### Text section
No team in modern history has used the NHL Entry Draft more effectively to build a winning franchise than the Detroit Red Wings, who in the process have established themselves as the model of consistency and success. They and the 29 other teams will convene in Sunrise, Florida on June 26-27 to replenish their franchises with prospects in the seven-round draft.
Part art, part science and involving as much (or more) luck as hard work – with most amateur scouts working 200 games or more each year – every pick can be analyzed ad nauseam. But it’s typically premature to pronounce a certain draft a success or a failure before at least five years have passed.
Like every other team, the Wings have had their share of both. Twice since Devellano brought his “build-through-the-draft” philosophy to the Wings in 1983, the team has swung and missed badly on its first-round picks.
In 1988, a year after the Racine draft, the Wings took Kory Kocur, Joe’s cousin, with the 17th overall pick in the first round. He didn’t play a game in the NHL. Nor did their next three picks. In fact, only Sheldon Kennedy, the speedy-but-troubled right wing selected in the fourth-round (80th overall), made it to the NHL among Detroit’s 11 picks that year.

### Task goal
Retype the passage on the Red Wings' draft history word for word, beginning at "In 1988, a year" and stopping after "picks that year.".

### Recorded data

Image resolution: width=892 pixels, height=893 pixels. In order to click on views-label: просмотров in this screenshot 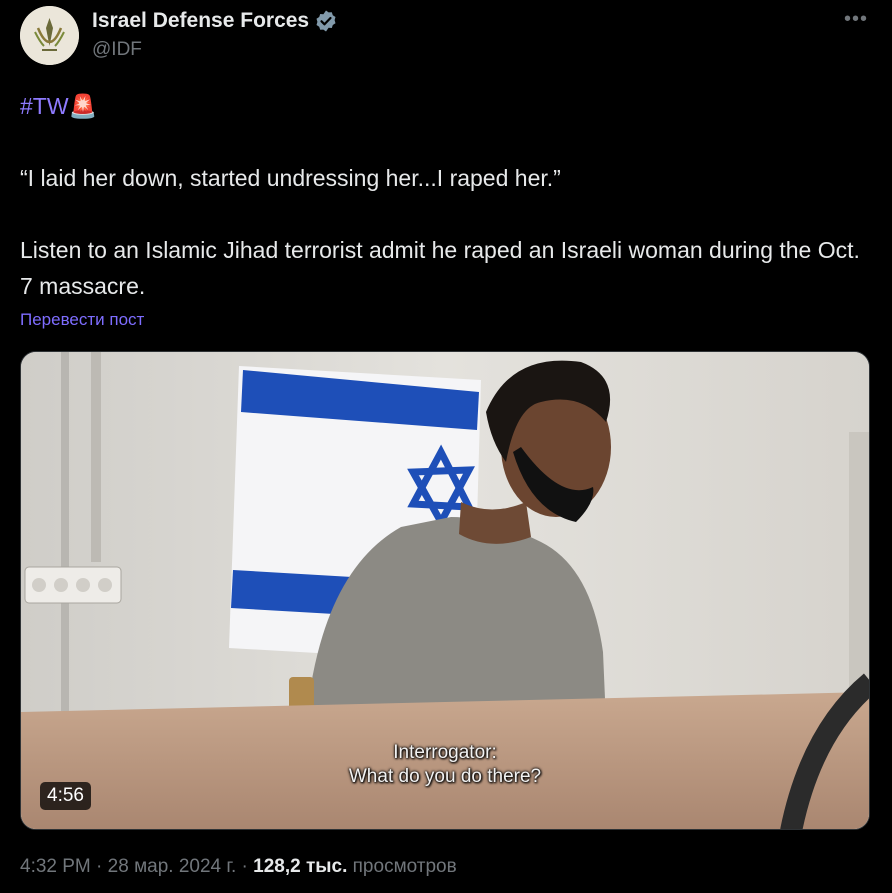, I will do `click(404, 866)`.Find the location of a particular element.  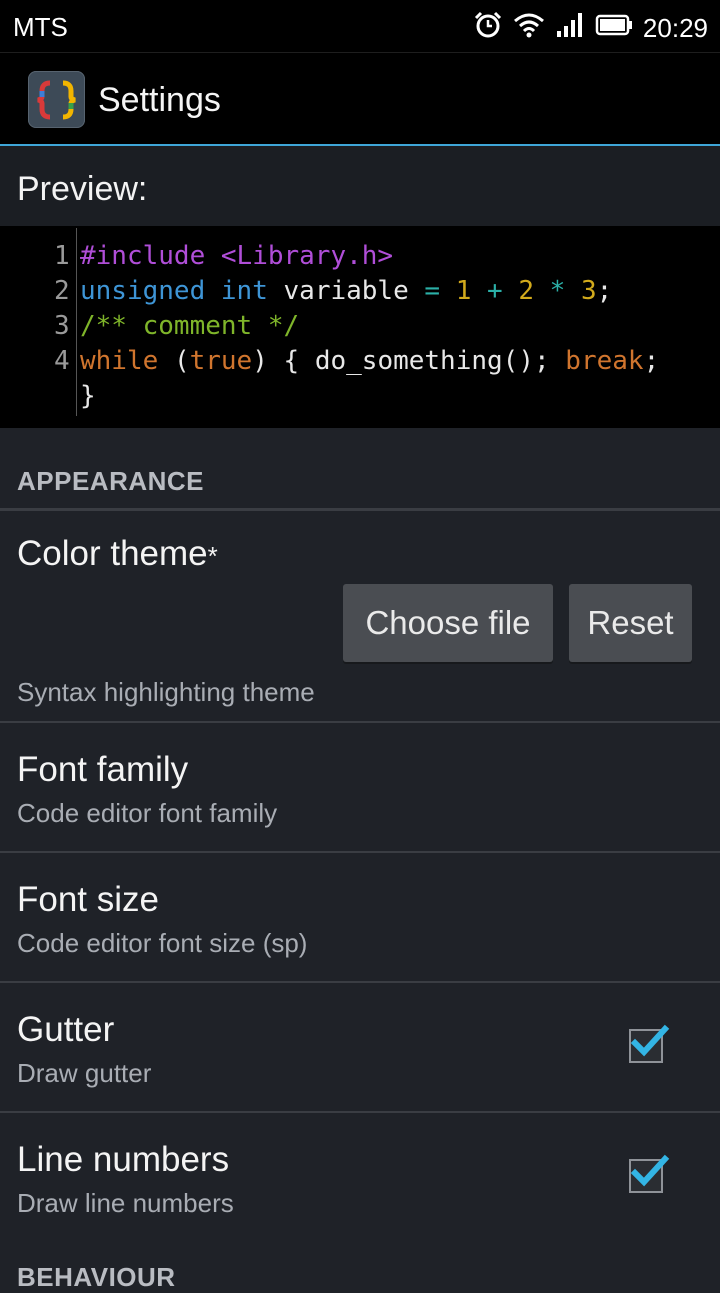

### Exercise answer
In 1988, a year after the Racine draft, the Wings took Kory Kocur, Joe’s cousin, with the 17th overall pick in the first round. He didn’t play a game in the NHL. Nor did their next three picks. In fact, only Sheldon Kennedy, the speedy-but-troubled right wing selected in the fourth-round (80th overall), made it to the NHL among Detroit’s 11 picks that year.